[RECORDS SHOWN]

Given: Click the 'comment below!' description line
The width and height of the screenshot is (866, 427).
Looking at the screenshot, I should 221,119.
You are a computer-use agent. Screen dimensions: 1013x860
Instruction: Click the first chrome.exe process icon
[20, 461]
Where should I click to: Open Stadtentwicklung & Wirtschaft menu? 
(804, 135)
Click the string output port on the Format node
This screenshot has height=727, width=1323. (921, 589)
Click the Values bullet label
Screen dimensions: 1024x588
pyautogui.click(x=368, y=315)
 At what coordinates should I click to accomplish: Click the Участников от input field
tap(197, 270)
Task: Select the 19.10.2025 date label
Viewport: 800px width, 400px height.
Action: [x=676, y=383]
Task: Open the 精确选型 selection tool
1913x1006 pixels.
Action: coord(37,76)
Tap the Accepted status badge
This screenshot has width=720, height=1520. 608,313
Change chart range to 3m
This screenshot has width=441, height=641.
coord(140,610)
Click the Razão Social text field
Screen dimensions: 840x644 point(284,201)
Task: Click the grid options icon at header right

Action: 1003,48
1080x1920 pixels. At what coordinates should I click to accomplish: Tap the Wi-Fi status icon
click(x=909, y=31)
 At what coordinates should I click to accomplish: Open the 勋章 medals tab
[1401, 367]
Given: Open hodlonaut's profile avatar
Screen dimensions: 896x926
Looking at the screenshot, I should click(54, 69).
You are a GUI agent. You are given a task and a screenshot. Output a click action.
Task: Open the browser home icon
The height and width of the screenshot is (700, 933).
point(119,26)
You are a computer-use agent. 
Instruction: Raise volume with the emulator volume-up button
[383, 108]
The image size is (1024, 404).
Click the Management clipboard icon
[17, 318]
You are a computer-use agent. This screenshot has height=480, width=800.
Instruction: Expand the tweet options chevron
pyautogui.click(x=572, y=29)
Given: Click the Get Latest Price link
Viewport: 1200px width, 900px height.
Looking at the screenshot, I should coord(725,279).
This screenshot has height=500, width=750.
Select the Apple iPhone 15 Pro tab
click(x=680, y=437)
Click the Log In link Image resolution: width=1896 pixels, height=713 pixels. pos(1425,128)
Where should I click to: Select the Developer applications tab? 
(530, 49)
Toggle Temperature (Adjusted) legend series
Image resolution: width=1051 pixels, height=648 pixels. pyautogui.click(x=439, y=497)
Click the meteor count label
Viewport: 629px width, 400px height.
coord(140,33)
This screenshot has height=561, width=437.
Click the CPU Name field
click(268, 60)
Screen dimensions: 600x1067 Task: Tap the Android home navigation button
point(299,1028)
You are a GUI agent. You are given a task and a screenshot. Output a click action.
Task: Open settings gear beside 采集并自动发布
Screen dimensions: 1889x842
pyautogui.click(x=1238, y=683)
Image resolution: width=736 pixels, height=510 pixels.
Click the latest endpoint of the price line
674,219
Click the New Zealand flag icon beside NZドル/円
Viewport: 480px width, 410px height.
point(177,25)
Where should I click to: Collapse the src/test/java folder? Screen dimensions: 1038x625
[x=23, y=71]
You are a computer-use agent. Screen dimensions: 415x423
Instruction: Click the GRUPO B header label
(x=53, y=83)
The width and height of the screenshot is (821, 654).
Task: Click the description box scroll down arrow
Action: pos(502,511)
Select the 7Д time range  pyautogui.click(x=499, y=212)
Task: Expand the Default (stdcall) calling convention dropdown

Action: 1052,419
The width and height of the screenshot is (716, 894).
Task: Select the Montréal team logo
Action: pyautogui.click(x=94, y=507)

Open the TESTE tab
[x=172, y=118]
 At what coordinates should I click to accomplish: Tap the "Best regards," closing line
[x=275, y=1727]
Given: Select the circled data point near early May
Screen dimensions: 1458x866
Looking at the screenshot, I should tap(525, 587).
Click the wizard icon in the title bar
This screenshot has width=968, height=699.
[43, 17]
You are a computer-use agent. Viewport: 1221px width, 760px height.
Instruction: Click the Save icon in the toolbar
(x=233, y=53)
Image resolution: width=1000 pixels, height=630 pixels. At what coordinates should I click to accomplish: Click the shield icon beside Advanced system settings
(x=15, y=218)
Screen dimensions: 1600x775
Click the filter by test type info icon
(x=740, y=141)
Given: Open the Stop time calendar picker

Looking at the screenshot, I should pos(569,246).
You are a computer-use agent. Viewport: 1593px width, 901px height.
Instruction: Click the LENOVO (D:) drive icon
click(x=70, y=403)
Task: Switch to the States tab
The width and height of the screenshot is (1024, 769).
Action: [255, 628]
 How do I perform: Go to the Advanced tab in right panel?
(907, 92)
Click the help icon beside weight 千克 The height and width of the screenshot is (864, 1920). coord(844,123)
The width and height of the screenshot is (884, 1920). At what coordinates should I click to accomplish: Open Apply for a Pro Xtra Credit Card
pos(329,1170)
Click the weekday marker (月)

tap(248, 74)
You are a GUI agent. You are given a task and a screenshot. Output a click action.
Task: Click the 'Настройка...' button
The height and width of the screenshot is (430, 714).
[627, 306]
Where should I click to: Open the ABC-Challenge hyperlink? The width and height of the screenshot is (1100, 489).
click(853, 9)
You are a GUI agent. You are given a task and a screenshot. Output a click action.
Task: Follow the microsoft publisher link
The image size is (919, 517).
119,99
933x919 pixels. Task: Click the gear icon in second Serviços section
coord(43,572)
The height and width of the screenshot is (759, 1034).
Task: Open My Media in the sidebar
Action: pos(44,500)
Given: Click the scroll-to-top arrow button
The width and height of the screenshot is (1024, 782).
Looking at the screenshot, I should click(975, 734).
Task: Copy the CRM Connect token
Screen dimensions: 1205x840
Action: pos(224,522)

[/RECORDS SHOWN]

BRIEF.
Give back the data exactly, with no line dropped.

REPLY TO THE EXERCISE.
Given: Click the 'comment below!' description line
The width and height of the screenshot is (866, 427).
Looking at the screenshot, I should 221,119.
You are a computer-use agent. Screen dimensions: 1013x860
Instruction: Click the first chrome.exe process icon
[20, 461]
Where should I click to: Open Stadtentwicklung & Wirtschaft menu? 
(804, 135)
Click the string output port on the Format node
This screenshot has height=727, width=1323. (921, 589)
Click the Values bullet label
Screen dimensions: 1024x588
pyautogui.click(x=368, y=315)
 At what coordinates should I click to accomplish: Click the Участников от input field
tap(197, 270)
Task: Select the 19.10.2025 date label
Viewport: 800px width, 400px height.
Action: [x=676, y=383]
Task: Open the 精确选型 selection tool
1913x1006 pixels.
Action: coord(37,76)
Tap the Accepted status badge
This screenshot has width=720, height=1520. 608,313
Change chart range to 3m
This screenshot has width=441, height=641.
coord(140,610)
Click the Razão Social text field
Screen dimensions: 840x644 point(284,201)
Task: Click the grid options icon at header right

Action: 1003,48
1080x1920 pixels. At what coordinates should I click to accomplish: Tap the Wi-Fi status icon
click(x=909, y=31)
 At what coordinates should I click to accomplish: Open the 勋章 medals tab
[1401, 367]
Given: Open hodlonaut's profile avatar
Screen dimensions: 896x926
Looking at the screenshot, I should click(54, 69).
You are a GUI agent. You are given a task and a screenshot. Output a click action.
Task: Open the browser home icon
The height and width of the screenshot is (700, 933).
point(119,26)
You are a computer-use agent. 
Instruction: Raise volume with the emulator volume-up button
[383, 108]
The image size is (1024, 404).
Click the Management clipboard icon
[17, 318]
You are a computer-use agent. This screenshot has height=480, width=800.
Instruction: Expand the tweet options chevron
pyautogui.click(x=572, y=29)
Given: Click the Get Latest Price link
Viewport: 1200px width, 900px height.
Looking at the screenshot, I should coord(725,279).
This screenshot has height=500, width=750.
Select the Apple iPhone 15 Pro tab
click(x=680, y=437)
Click the Log In link Image resolution: width=1896 pixels, height=713 pixels. pos(1425,128)
Where should I click to: Select the Developer applications tab? 
(530, 49)
Toggle Temperature (Adjusted) legend series
Image resolution: width=1051 pixels, height=648 pixels. pyautogui.click(x=439, y=497)
Click the meteor count label
Viewport: 629px width, 400px height.
coord(140,33)
This screenshot has height=561, width=437.
Click the CPU Name field
click(268, 60)
Screen dimensions: 600x1067 Task: Tap the Android home navigation button
point(299,1028)
You are a GUI agent. You are given a task and a screenshot. Output a click action.
Task: Open settings gear beside 采集并自动发布
Screen dimensions: 1889x842
pyautogui.click(x=1238, y=683)
Image resolution: width=736 pixels, height=510 pixels.
Click the latest endpoint of the price line
674,219
Click the New Zealand flag icon beside NZドル/円
Viewport: 480px width, 410px height.
point(177,25)
Where should I click to: Collapse the src/test/java folder? Screen dimensions: 1038x625
[x=23, y=71]
You are a computer-use agent. Screen dimensions: 415x423
Instruction: Click the GRUPO B header label
(x=53, y=83)
The width and height of the screenshot is (821, 654).
Task: Click the description box scroll down arrow
Action: pos(502,511)
Select the 7Д time range  pyautogui.click(x=499, y=212)
Task: Expand the Default (stdcall) calling convention dropdown

Action: 1052,419
The width and height of the screenshot is (716, 894).
Task: Select the Montréal team logo
Action: pyautogui.click(x=94, y=507)

Open the TESTE tab
[x=172, y=118]
 At what coordinates should I click to accomplish: Tap the "Best regards," closing line
[x=275, y=1727]
Given: Select the circled data point near early May
Screen dimensions: 1458x866
Looking at the screenshot, I should tap(525, 587).
Click the wizard icon in the title bar
This screenshot has width=968, height=699.
[43, 17]
You are a computer-use agent. Viewport: 1221px width, 760px height.
Instruction: Click the Save icon in the toolbar
(x=233, y=53)
Image resolution: width=1000 pixels, height=630 pixels. At what coordinates should I click to accomplish: Click the shield icon beside Advanced system settings
(x=15, y=218)
Screen dimensions: 1600x775
Click the filter by test type info icon
(x=740, y=141)
Given: Open the Stop time calendar picker

Looking at the screenshot, I should pos(569,246).
You are a computer-use agent. Viewport: 1593px width, 901px height.
Instruction: Click the LENOVO (D:) drive icon
click(x=70, y=403)
Task: Switch to the States tab
The width and height of the screenshot is (1024, 769).
Action: [255, 628]
 How do I perform: Go to the Advanced tab in right panel?
(907, 92)
Click the help icon beside weight 千克 The height and width of the screenshot is (864, 1920). coord(844,123)
The width and height of the screenshot is (884, 1920). At what coordinates should I click to accomplish: Open Apply for a Pro Xtra Credit Card
pos(329,1170)
Click the weekday marker (月)

tap(248, 74)
You are a GUI agent. You are given a task and a screenshot. Output a click action.
Task: Click the 'Настройка...' button
The height and width of the screenshot is (430, 714).
[627, 306]
Where should I click to: Open the ABC-Challenge hyperlink? The width and height of the screenshot is (1100, 489).
click(853, 9)
You are a GUI agent. You are given a task and a screenshot. Output a click action.
Task: Follow the microsoft publisher link
The image size is (919, 517).
119,99
933x919 pixels. Task: Click the gear icon in second Serviços section
coord(43,572)
The height and width of the screenshot is (759, 1034).
Task: Open My Media in the sidebar
Action: pos(44,500)
Given: Click the scroll-to-top arrow button
The width and height of the screenshot is (1024, 782).
Looking at the screenshot, I should click(975, 734).
Task: Copy the CRM Connect token
Screen dimensions: 1205x840
Action: pos(224,522)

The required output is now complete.